Justice : le SYNAMAG dénonce le manque de moyens et conteste les sanctions visant des magistrats

Le Syndicat national des magistrats du Gabon (SYNAMAG) hausse le ton. Dans un communiqué publié mercredi, l’organisation syndicale dresse un constat préoccupant de la situation de la justice gabonaise, entre infrastructures dégradées, moyens insuffisants, insécurité et procédures disciplinaires jugées excessives.
Pour le SYNAMAG, les difficultés auxquelles fait face la justice gabonaise ne peuvent être imputées aux seuls magistrats. Dans un communiqué signé par son président, Landry Abaga Essono, le syndicat estime que la dégradation de l’image de l’institution judiciaire est davantage liée à des années de sous-investissement, à des interventions extérieures et à des choix institutionnels.
Des infrastructures toujours en difficulté
Le syndicat met notamment en avant l’état des palais de justice à travers le pays. Selon lui, hormis celui de Libreville, dont les travaux ont récemment été achevés après plus d’une décennie, les autres juridictions n’auraient bénéficié d’aucune rénovation significative ni de nouvelles constructions.

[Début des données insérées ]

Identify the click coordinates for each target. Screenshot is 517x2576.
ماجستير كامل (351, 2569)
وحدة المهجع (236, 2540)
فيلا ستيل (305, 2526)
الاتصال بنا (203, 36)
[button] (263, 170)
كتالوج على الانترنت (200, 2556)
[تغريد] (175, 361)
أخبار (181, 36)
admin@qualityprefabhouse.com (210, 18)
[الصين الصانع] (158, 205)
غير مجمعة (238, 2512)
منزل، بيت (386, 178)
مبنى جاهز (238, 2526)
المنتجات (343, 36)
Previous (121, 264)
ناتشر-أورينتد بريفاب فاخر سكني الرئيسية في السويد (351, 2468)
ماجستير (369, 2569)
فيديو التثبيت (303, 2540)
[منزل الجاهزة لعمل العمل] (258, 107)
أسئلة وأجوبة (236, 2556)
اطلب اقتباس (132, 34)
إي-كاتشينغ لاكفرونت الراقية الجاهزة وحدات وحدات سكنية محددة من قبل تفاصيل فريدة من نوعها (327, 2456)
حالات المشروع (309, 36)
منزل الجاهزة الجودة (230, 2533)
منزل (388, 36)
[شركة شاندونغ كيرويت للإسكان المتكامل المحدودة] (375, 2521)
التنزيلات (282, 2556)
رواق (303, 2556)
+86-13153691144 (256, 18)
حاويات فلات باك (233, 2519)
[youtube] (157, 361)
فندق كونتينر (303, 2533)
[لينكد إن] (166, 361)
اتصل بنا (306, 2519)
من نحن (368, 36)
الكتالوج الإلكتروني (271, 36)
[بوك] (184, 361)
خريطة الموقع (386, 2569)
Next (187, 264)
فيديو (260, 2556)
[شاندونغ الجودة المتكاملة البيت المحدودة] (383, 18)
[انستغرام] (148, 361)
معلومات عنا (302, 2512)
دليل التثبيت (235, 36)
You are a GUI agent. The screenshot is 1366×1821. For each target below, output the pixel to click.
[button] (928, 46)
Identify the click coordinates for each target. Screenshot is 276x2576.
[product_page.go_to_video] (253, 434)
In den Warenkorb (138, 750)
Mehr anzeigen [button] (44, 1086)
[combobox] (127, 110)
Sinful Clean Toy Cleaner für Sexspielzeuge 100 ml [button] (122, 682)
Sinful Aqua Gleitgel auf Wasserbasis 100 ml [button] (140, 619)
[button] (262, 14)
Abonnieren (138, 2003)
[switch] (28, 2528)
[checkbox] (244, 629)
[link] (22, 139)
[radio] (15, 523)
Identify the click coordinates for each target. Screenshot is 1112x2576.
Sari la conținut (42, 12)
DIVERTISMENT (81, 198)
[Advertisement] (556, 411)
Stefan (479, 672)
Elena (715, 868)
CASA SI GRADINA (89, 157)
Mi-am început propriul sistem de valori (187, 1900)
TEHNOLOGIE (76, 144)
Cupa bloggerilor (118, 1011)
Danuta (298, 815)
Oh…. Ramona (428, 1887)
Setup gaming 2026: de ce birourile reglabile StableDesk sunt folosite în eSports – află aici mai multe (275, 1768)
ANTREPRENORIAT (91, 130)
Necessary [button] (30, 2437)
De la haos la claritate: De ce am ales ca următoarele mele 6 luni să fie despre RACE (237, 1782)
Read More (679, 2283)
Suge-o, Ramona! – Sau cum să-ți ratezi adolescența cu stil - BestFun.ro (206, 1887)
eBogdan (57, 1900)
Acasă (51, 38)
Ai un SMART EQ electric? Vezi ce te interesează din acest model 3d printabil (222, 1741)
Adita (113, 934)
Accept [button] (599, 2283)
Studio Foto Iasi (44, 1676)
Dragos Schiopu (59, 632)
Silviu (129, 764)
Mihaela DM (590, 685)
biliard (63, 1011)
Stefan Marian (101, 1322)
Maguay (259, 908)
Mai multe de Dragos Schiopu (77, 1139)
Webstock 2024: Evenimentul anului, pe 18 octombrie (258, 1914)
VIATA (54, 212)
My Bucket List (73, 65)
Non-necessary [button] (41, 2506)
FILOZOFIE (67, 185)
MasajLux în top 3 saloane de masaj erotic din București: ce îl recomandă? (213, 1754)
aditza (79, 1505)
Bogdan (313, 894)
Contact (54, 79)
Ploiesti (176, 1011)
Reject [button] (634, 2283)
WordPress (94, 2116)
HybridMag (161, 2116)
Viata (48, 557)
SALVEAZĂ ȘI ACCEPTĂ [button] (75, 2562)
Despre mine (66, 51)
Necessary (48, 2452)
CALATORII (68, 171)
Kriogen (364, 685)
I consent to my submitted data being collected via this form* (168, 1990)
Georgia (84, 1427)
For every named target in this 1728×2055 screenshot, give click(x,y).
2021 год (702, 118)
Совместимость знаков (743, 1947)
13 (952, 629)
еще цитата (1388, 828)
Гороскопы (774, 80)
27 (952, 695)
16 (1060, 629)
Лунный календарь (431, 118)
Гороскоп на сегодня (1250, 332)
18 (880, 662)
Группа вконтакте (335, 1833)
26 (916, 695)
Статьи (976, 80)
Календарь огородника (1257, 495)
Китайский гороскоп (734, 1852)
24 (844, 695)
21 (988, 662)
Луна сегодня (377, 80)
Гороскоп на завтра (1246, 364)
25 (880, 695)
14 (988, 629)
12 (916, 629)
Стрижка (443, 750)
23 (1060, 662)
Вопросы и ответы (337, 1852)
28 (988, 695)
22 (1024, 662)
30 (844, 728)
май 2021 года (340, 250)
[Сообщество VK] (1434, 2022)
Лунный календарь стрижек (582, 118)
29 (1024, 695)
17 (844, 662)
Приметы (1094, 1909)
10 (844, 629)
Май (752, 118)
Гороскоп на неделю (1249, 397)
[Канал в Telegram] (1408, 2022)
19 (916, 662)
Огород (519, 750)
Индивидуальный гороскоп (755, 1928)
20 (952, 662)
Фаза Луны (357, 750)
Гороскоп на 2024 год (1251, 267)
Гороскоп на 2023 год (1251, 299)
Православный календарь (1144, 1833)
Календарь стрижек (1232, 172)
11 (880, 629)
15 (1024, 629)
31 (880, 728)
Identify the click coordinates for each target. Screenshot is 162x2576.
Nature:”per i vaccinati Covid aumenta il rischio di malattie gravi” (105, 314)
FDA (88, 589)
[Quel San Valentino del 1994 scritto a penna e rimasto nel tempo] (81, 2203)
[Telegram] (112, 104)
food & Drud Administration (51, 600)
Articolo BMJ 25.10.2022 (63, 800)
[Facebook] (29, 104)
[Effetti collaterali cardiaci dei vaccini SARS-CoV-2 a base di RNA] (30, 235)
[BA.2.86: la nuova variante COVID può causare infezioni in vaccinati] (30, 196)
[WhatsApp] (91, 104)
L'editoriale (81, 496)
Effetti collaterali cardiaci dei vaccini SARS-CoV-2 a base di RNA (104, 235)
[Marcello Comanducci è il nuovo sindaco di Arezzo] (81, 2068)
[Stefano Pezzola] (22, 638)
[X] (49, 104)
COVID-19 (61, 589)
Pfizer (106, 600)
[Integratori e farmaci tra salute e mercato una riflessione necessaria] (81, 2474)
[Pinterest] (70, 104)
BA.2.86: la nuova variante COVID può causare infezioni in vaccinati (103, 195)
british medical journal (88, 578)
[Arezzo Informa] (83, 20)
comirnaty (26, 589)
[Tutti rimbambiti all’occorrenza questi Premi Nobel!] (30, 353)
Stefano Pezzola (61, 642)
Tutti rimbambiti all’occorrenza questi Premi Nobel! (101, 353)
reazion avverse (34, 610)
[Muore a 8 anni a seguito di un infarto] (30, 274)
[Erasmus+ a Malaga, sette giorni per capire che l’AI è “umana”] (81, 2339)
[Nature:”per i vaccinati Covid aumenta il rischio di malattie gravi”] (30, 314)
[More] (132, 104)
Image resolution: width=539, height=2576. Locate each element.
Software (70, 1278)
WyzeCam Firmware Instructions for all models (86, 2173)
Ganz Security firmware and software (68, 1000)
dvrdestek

Le SYNAMAG rappelle qu’une annonce gouvernementale concernant la réhabilitation des infrastructures judiciaires avait été faite il y a environ un an, sans que celle-ci ne se traduise, selon le syndicat, par des réalisations concrètes. L’organisation syndicale défend dès lors le droit des magistrats à exercer dans des locaux adaptés à leurs missions et à leurs responsabilités, estimant que réclamer des conditions de travail dignes ne saurait constituer une faute.
Le syndicat conteste certaines sanctions disciplinaires
Autre point de tension : les décisions prises le 25 août dernier par le Conseil de discipline, qui ont notamment conduit à la radiation de plusieurs magistrats. Le SYNAMAG annonce son intention d’accompagner les magistrats concernés qui souhaiteraient contester ces décisions devant le Conseil d’État. Le syndicat considère que certaines sanctions prononcées pourraient être excessives au regard des faits reprochés.
Pour autant, l’organisation affirme ne pas vouloir cautionner les manquements professionnels. Elle rappelle à ses membres la nécessité de respecter les règles déontologiques et estime que l’intégrité et l’exemplarité doivent rester au cœur de l’exercice de la fonction judiciaire.
Le syndicat dénonce néanmoins ce qu’il présente comme un risque d’instrumentalisation politique des procédures disciplinaires. Selon lui, les magistrats qui respectent leurs obligations ne devraient pas avoir à subir de pressions liées à leur fonction.
Des préoccupations autour de la sécurité
Le communiqué fait également état de plusieurs incidents mettant en question la sécurité dans et autour des juridictions. Le SYNAMAG cite notamment une tentative d’immolation survenue au palais de justice de Libreville ainsi que des actes d’insubordination impliquant des forces de l’ordre à Mouila.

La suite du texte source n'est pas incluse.